Is not this, then, why Jesus give us some very specific things to do in order to ‘re-member’ our dark past into his future of love, to re-educate even the flesh beyond the distortions of competition and conquest? And so tonight, before he goes out into the dark to confront his own unspeakable pain and agony and loneliness, the authentic marks of his humanity, Jesus first opens the door to the mystery of how transformed memory and love can, in him, coincide with perfection - how through the love commandment that he gives us, and the special act of memory he demands of us in footwashing and bread and wine, we may find our way back into the vineyard of love that we have repeatedly despoiled but long to re-enter. Instead of explaining a theological conundrum, he gives us, by example, his own body, and asks us together to re-member it and ingest it togehter: this will become the supernatural ‘medicine of immortality’, the only possible cure for poisoned memory and lost love. Instead of providing a disquisition on charity, he commands by example, taking a towel and emulating the shocking example of that woman in distress, to his disciples’ continuing dismay. But as in the lovely little Jewish story of the newly-wed couple, Joseph and Asanath, where Asanath insists that only she will wash her beloved’s feet, not any despised servant who would normally do the dirty job, so here with Jesus and his friends: this act of communion, and of unity, prescinds from all worldly stratifications of order into an ecstasy of love. This is no act of worthy service, as the church, alas, has also often made it, but of almost shocking intimacy, the perfect intimation of a love beyond calculation. As the gospel of John puts it so strikingly, it flows directly out of the perfect relation of Jesus to his Father, his knowledge that ‘he has come from God and is going to God, and that God has put everything into his hands’ (John 13. 3). Here is the only circle of love in which obeisance is glory, without servile fear, without manipulation.

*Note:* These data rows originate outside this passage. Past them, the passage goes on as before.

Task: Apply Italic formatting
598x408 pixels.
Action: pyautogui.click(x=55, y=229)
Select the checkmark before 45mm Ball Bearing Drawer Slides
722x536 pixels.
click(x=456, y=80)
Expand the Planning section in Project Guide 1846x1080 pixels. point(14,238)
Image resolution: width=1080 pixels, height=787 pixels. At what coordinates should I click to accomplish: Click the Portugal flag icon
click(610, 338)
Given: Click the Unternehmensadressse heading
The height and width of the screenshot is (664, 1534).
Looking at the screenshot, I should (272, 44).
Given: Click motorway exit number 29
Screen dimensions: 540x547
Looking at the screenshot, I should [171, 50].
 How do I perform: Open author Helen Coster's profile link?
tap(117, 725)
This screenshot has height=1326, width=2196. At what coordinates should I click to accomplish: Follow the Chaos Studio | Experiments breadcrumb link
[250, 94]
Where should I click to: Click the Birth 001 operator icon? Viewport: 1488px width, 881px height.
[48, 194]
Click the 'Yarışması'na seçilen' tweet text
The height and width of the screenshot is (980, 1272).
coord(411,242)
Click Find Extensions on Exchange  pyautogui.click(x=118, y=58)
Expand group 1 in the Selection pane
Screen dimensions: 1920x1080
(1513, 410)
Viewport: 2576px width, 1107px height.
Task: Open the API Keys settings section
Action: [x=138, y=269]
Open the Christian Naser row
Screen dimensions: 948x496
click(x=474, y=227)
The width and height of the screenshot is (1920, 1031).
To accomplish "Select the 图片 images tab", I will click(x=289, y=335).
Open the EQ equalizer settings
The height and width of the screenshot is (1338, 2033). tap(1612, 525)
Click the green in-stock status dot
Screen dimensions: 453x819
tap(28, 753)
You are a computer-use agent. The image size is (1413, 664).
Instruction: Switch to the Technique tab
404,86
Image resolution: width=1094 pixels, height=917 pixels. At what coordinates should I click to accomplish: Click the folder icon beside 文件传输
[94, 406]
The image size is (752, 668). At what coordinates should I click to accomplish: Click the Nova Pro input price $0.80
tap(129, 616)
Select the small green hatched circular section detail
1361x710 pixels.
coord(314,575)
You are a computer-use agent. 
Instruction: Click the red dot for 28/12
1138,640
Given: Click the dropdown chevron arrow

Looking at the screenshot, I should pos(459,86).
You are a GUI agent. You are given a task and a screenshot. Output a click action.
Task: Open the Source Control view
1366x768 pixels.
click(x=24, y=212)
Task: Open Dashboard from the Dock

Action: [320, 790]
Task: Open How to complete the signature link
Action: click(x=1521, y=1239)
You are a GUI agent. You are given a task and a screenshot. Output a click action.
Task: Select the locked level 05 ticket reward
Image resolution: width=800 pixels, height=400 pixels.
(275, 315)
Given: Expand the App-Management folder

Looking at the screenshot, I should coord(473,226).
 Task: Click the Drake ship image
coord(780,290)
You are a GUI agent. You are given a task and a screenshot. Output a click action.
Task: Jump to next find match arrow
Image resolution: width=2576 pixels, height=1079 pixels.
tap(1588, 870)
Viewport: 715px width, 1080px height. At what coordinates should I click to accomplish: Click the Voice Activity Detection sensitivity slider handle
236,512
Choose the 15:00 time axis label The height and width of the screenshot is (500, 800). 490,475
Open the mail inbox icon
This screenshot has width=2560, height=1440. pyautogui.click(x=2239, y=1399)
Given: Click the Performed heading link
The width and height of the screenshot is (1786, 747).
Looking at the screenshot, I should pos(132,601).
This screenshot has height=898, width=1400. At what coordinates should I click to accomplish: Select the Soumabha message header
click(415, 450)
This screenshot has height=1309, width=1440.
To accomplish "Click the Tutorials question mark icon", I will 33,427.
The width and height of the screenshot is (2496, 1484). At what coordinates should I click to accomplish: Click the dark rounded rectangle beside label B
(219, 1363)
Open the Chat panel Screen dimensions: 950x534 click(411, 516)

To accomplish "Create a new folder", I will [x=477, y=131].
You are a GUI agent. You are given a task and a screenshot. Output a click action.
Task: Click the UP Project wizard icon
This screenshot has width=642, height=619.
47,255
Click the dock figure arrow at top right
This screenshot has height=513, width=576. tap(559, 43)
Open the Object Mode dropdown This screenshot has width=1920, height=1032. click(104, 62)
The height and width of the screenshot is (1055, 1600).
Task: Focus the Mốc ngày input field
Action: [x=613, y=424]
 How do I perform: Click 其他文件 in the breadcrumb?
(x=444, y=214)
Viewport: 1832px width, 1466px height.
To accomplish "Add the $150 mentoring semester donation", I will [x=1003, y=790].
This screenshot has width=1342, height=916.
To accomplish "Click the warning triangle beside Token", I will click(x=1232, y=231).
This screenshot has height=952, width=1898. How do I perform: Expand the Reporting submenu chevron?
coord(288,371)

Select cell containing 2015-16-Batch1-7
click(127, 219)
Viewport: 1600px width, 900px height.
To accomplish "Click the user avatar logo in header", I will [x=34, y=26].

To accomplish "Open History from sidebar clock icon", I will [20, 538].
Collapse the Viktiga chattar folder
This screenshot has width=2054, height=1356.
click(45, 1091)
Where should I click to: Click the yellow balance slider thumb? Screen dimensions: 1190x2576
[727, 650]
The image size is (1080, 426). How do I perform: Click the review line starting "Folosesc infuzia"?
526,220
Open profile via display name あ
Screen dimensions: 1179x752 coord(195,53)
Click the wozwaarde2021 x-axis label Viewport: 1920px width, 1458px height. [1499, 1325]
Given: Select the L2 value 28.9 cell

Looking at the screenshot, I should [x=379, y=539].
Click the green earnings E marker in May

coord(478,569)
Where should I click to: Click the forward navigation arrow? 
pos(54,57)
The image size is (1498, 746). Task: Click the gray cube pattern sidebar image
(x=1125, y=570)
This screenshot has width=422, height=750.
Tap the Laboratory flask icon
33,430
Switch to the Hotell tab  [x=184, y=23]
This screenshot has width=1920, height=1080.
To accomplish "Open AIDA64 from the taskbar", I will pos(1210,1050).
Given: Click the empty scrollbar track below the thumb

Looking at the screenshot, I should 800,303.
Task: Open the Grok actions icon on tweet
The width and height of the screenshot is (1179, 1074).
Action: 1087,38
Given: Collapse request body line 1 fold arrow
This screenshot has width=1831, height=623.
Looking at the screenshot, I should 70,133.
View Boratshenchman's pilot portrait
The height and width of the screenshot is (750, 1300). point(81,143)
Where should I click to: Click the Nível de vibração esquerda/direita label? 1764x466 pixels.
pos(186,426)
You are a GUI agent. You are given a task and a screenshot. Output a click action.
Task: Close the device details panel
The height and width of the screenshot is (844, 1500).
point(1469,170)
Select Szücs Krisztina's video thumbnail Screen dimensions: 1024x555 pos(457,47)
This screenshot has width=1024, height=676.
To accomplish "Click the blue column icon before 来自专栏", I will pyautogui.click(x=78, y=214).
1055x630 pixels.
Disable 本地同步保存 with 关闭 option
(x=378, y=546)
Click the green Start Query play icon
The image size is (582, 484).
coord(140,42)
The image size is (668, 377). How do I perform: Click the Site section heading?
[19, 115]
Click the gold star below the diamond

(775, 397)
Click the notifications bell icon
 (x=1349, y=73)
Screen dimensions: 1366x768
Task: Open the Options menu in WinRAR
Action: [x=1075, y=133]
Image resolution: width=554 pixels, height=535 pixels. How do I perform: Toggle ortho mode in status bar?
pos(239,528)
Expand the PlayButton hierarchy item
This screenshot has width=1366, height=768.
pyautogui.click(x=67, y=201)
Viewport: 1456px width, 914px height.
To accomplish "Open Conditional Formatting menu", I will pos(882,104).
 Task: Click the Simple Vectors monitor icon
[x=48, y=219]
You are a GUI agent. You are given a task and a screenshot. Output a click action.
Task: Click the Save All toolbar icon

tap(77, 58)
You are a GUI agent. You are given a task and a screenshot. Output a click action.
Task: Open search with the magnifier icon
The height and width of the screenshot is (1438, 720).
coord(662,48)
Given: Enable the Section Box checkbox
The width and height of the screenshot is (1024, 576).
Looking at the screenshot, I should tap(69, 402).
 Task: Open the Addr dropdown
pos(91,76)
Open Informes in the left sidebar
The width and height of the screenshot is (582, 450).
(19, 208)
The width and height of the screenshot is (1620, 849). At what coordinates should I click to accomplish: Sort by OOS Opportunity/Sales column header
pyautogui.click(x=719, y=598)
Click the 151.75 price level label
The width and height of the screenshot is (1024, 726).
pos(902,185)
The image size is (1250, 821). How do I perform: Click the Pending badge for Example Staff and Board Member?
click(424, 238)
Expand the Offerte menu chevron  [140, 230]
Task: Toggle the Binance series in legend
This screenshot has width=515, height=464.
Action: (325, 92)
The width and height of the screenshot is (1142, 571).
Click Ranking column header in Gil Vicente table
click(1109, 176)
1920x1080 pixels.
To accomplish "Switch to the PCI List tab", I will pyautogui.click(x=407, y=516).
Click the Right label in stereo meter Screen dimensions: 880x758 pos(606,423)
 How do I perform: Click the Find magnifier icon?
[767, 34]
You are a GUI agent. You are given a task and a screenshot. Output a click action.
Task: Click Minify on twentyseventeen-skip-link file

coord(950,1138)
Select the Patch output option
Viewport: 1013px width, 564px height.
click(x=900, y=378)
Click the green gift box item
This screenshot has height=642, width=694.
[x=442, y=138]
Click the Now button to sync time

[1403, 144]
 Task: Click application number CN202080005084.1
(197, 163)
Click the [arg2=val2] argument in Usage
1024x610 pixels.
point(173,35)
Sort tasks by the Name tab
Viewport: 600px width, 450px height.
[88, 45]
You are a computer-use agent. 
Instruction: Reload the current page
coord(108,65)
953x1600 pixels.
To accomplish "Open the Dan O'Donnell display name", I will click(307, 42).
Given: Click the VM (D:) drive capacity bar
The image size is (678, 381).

‘Having loved his own who were in the world, he loved them to the end’. Tonight we lie again in the dark, like the little Ronne Knox, and think about the past. But tonight the past is new once more because we enter into a ‘mystery’ (as the early churh so rightly called the sacraments) of renewal and transformation to be endlesssly repeated up to our own deaths, in which we dispose ourselves again and again – ourselves, our souls and bodies - into an act of ‘re-membering’ not of our own, until even our flesh reflects his new order of love beyond resentment, beyond aloneness and despair. Now, when, in the dark, we ‘think about the past’ we are drawn into Jesus’s Passion and his royal road to glory. So be it. Amen.